Extraits :
Tu sembles jouer dans un contrôle maximal?
J’ai envie d’aller vers le contrôle! Moins je suis dans l’affect, moins je suis dans le laisser-aller, plus je pense que ma musique est pertinente. Je ne vise qu’à faire des choix. Quand je tombe dans la sensation pure, dans le faire, je m’égare, j’aime être conscient de ce qui se passe, et entendre au maximun tout ce qui se passe.
Tu joues régulièrement avec Edward Perraud...

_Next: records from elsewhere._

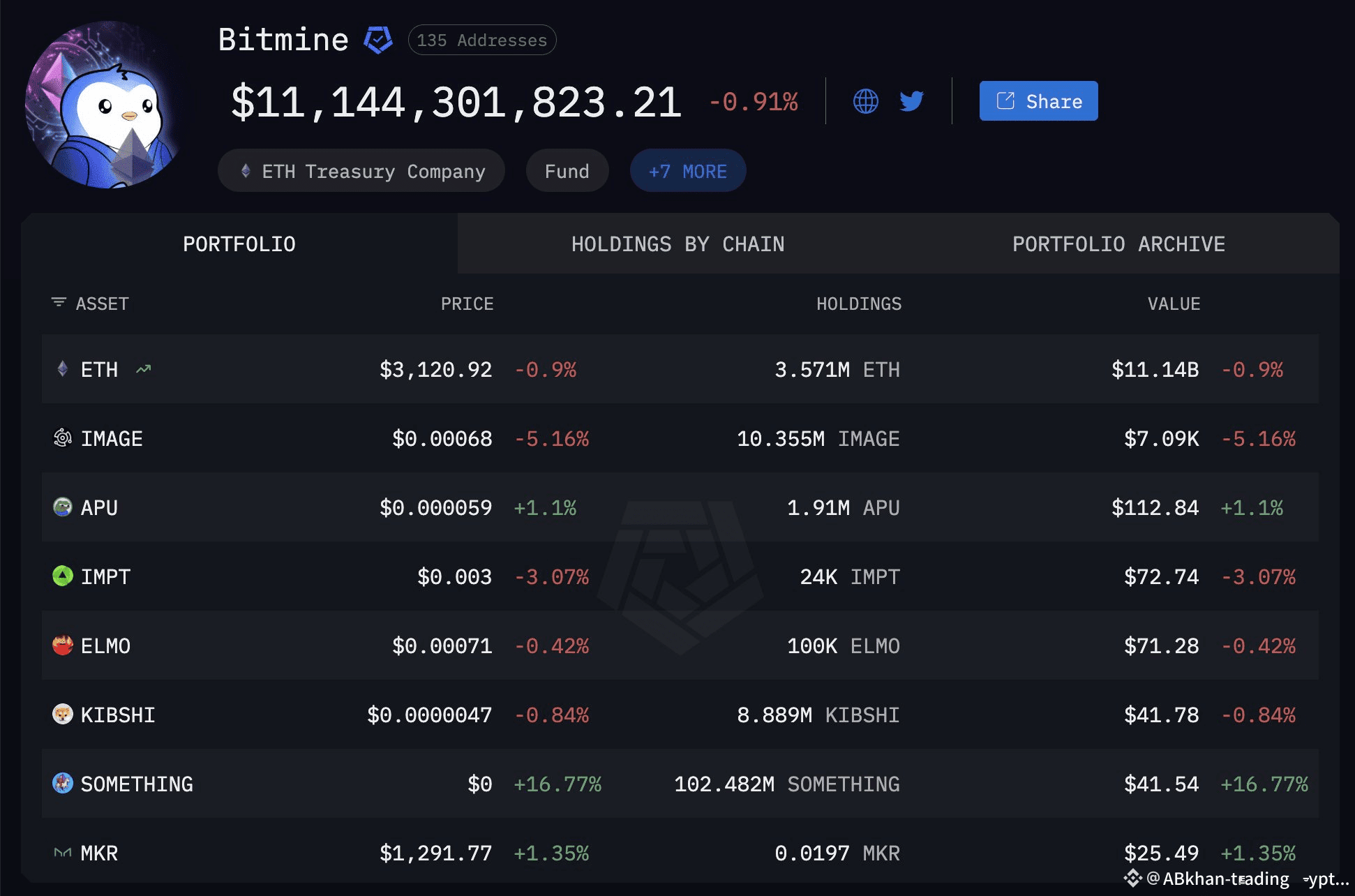Click the ETH trending chart icon
Image resolution: width=1355 pixels, height=896 pixels.
[144, 369]
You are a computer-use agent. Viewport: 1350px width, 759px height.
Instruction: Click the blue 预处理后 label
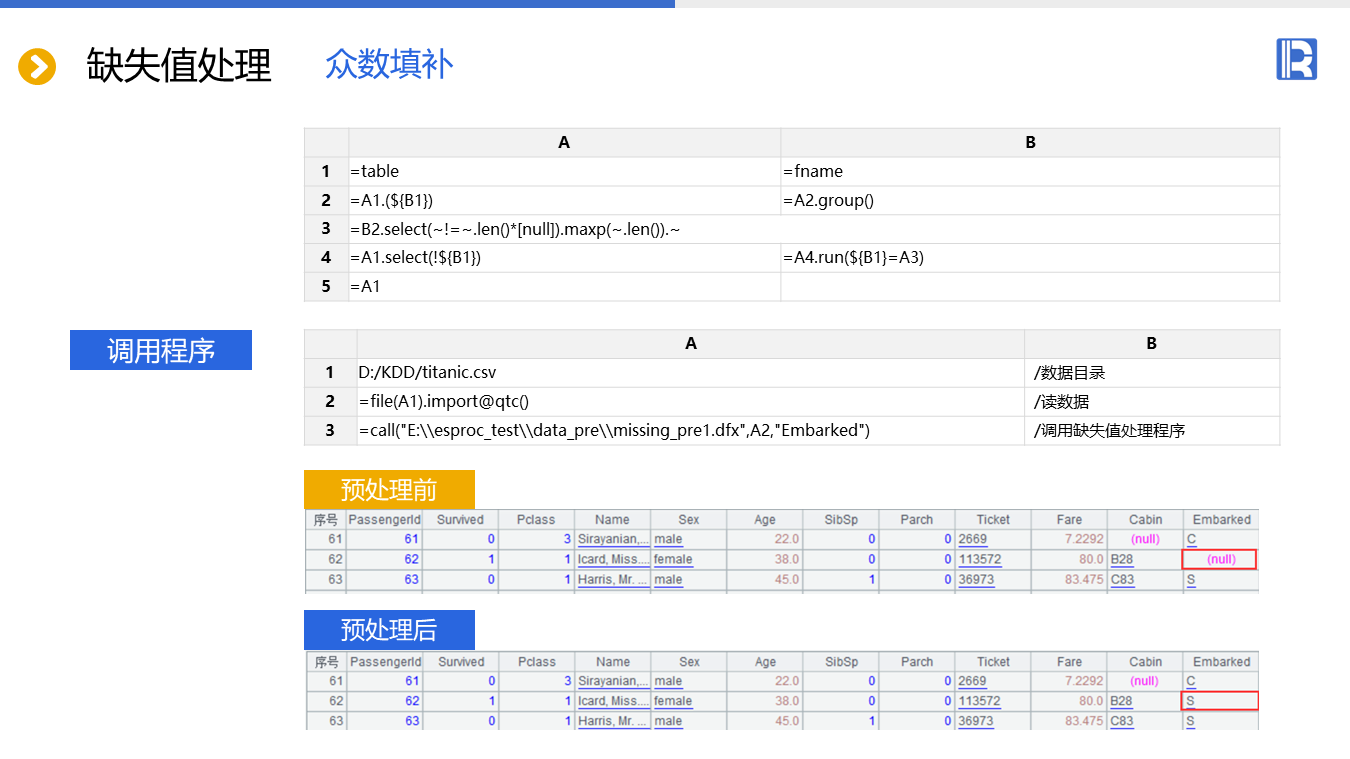pyautogui.click(x=389, y=630)
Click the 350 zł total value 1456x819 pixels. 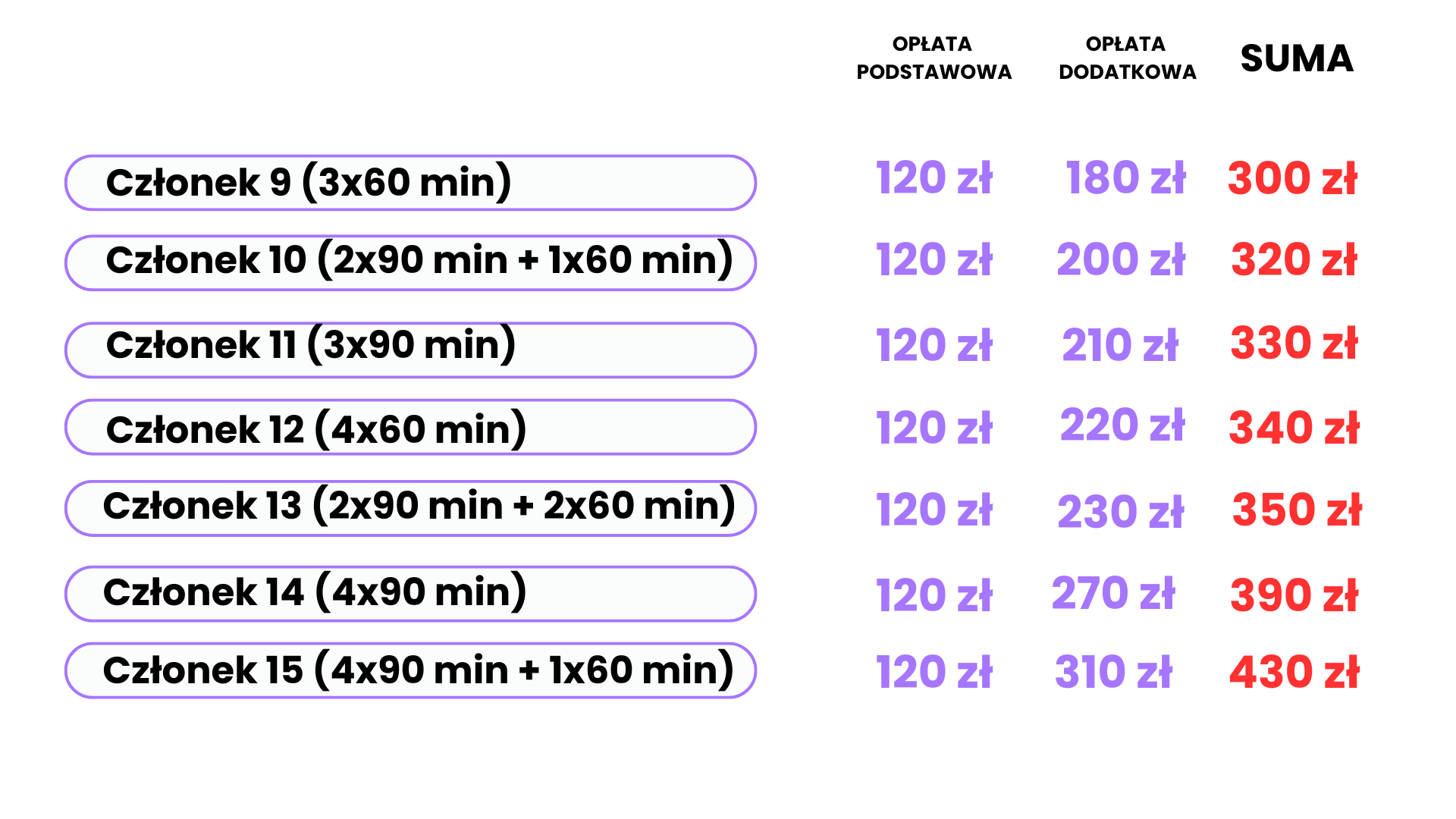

Oui depuis longtemps. Cette année nous sommes partis ensemble au Mali chez des chasseurs… Nous avons par ailleurs une pratique commune depuis quelques années (aujourd’hui le trio Hatch). Le groupe Hubbub auquel il participe, c’est le type de musique que j’aime pratiquer le plus. J’ai la sensation qu’il s’agit de quelque chose que nous sommes en train de créer, elle correspond vraiment à mes préoccupations intellectuelles et me semble en adéquation avec l’environnement dans lequel nous vivons. Je la sens nôtre au sens où l’on crée nous-même nos propres outils (à l’échelle individuelle et collective) et dans un second temps nous tâchons d’avoir une vraie réflexion sur les contextes : lieu, espace, durée…
De plus, c’est une musique qui vise à l’absence totale d’ego et cette idée me paraît être tout à fait essentielle si l’on veut ne pas se contenter de peu.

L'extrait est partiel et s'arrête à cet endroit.